Pictures of oil spills at wave scales indicate that waves and wind have high impact on the topology and evolution of oil slicks via Langmuir turbulence and vertical mixing (see [55]). We showed that at scales larger than those of waves, currents, and wind are all important in the mechanics of oil. Effects, such as increases in oil dispersion as well as dispersion suppression are possible, as are the generation of tortuous advection-dominated distributions of oil slicks and concentrations, much of this driven by the fact that the time scales of wind, the residual flow due to waves, and currents span a wide range. Furthermore, at very large scales transverse, eddy-scale dissipation produces a smoothing of smaller scale features in ways that are not surprising, however, diffusivity is due to wall and bottom driven turbulence as well as wave-driven mixing due to waves. The scale at which advective and diffusion/dispersive effects are bound to be most dramatic is at sub-mesoscale scales [58,59]. At this scale frontogenesis and filamentation as well as Langmuir and background turbulence play important roles. Moreover, at these much larger scales wind, waves, and currents are affected in very strong ways by topographic/bathymetric effects, as well as barotropic balances. The dynamics of oil as captured by our model at the sub-mesoscale will have to wait till the physical model is implemented in a high performance ocean/atmosphere/waves circulation model. The plan, presently, is to integrate the transport into an already existing circulation model for the shelf waters of the Gulf of Mexico, such as ROMS (see [60]) with a wave component provided by Wavewatch. The atmosphere will be simulated via The Weather Research and Forecasting Model (WRF). The simulation platforms are already in use in coupled form.

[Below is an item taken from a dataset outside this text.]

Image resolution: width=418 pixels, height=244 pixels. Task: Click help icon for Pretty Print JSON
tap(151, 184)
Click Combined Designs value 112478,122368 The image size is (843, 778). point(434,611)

Finally, in this study we were also explicit about the equations of the ocean flow dynamics, as well as the energy conservation equation, consistent with the depth-averaging and the spatio-temporal scales of the oil transport model. Of note the oil contributes a dissipation term to the wave action, in locations where oil is present. The effect is to suppress high frequency components of the wave spectrum. It might be the case that the presence of significant amount of oil at the sea surface affects the coupling of wind stresses to the ocean flow, however, we did not make this speculation explicit here. At seconds-Km scales, where LES methods can be used to capture Langmuir turbulence the presence of significant amounts of oil should have an effect on the instabilities that lead to Langmuir circulation, since oil affects the wave spectra and might also affect the stratification in the wave boundary layer.

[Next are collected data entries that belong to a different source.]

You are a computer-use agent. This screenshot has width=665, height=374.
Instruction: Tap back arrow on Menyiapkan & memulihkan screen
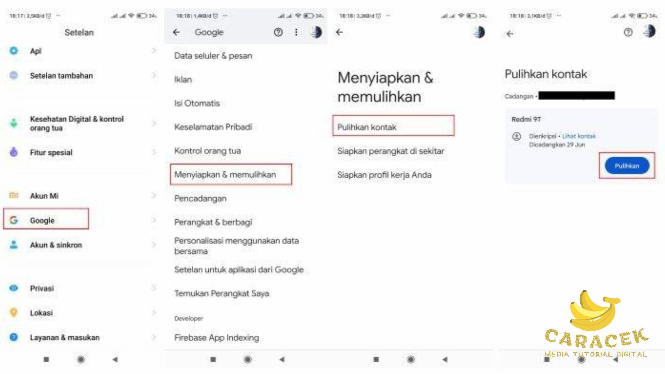(x=339, y=32)
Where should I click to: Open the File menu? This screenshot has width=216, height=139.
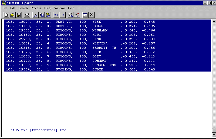click(5, 8)
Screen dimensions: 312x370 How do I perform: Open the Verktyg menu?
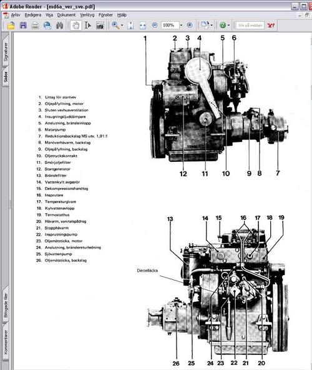coord(87,15)
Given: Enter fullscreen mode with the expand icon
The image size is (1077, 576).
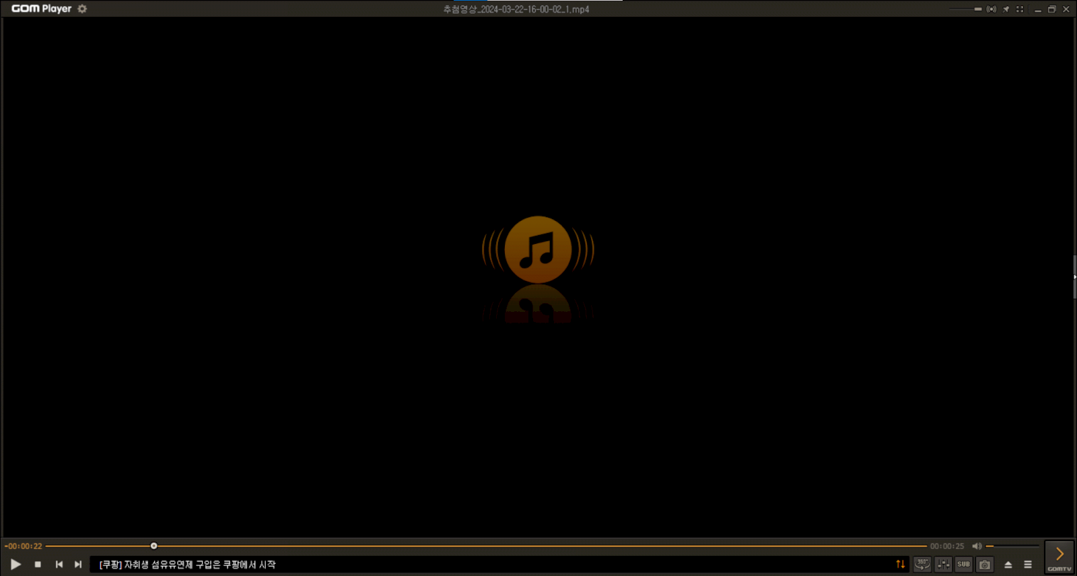Looking at the screenshot, I should 1020,9.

Several oil transport models are based upon Lagrangian tracer dynamics. We opted for an Eulerian description because we see less practical challenges in achieving mass conservation this way. The Lagrangian model, however, does not have to distinguish between surface and subsurface oil, if full three dimensional flow simulations are used, but do require an interpretation if depth-averaging is invoked in the ocean dynamics. Our conclusions regarding advective and diffusive processes presented here should have a bearing on Lagrangian based models. It is the interplay and analysis of both approaches that will eventually lead to a practical and accurate simulation capability.